What is expected:
In the records below, find each line holding the word "computer" and copy it.

***** Data extracts *****

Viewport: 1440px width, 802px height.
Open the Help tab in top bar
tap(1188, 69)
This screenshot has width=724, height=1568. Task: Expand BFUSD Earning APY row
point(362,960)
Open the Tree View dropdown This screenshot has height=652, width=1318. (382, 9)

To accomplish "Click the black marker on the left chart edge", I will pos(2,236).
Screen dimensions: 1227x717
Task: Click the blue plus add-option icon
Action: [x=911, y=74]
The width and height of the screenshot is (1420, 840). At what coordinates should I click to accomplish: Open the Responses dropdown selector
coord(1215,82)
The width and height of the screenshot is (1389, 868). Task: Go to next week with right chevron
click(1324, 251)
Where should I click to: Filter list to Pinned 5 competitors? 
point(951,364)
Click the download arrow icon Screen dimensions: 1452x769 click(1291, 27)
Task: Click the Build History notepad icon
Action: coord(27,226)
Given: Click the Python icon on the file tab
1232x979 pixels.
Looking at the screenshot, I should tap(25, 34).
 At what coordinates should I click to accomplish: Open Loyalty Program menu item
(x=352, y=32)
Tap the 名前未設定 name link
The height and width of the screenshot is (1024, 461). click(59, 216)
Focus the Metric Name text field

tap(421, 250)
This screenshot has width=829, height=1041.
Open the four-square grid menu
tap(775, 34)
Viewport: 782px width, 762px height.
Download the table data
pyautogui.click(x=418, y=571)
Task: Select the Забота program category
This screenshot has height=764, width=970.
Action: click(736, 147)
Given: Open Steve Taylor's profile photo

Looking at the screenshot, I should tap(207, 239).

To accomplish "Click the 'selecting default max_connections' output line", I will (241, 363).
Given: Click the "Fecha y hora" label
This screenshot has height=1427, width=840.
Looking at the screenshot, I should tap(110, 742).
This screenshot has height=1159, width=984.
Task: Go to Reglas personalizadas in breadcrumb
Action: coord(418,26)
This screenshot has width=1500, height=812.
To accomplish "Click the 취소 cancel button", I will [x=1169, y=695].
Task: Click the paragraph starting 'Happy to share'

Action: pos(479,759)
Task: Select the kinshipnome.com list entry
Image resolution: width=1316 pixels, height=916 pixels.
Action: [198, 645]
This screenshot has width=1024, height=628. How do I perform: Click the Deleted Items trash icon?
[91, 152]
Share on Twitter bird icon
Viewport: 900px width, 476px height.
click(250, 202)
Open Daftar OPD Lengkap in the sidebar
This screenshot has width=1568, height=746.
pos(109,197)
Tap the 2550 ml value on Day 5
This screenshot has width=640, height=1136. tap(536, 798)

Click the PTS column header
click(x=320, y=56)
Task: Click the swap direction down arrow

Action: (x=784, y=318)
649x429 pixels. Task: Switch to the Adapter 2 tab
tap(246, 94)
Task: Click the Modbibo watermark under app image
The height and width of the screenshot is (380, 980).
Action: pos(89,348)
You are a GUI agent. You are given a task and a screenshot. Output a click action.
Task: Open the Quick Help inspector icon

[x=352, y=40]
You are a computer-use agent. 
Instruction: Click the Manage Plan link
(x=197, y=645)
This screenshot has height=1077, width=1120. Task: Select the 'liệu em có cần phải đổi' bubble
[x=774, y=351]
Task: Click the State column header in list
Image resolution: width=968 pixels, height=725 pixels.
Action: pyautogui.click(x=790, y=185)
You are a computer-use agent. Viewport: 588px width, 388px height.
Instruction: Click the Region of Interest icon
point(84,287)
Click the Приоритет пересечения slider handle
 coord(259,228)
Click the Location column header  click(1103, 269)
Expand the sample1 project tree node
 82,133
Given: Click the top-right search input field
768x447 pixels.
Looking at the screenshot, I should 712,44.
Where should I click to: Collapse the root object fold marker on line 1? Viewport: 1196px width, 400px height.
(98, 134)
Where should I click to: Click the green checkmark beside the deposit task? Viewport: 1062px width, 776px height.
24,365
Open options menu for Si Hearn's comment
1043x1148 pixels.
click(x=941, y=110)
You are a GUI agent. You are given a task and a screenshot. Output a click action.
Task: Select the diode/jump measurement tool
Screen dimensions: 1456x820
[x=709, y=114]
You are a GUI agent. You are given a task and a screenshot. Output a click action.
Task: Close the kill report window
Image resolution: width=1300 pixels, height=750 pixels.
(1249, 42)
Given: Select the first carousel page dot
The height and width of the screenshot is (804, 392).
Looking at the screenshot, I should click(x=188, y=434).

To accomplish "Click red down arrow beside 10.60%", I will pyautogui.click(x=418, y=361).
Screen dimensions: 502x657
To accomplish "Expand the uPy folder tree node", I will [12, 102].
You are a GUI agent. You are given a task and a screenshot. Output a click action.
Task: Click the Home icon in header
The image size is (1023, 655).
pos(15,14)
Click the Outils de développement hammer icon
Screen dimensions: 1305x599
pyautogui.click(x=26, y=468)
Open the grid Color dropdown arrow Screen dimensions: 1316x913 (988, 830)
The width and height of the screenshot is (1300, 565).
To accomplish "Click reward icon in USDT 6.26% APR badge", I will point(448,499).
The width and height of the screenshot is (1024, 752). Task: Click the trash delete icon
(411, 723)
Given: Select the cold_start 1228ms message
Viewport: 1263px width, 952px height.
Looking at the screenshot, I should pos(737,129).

*****

Solution to this task:
You are a computer-use agent. 
You are a computer-use agent. Viewport: 588px width, 388px height.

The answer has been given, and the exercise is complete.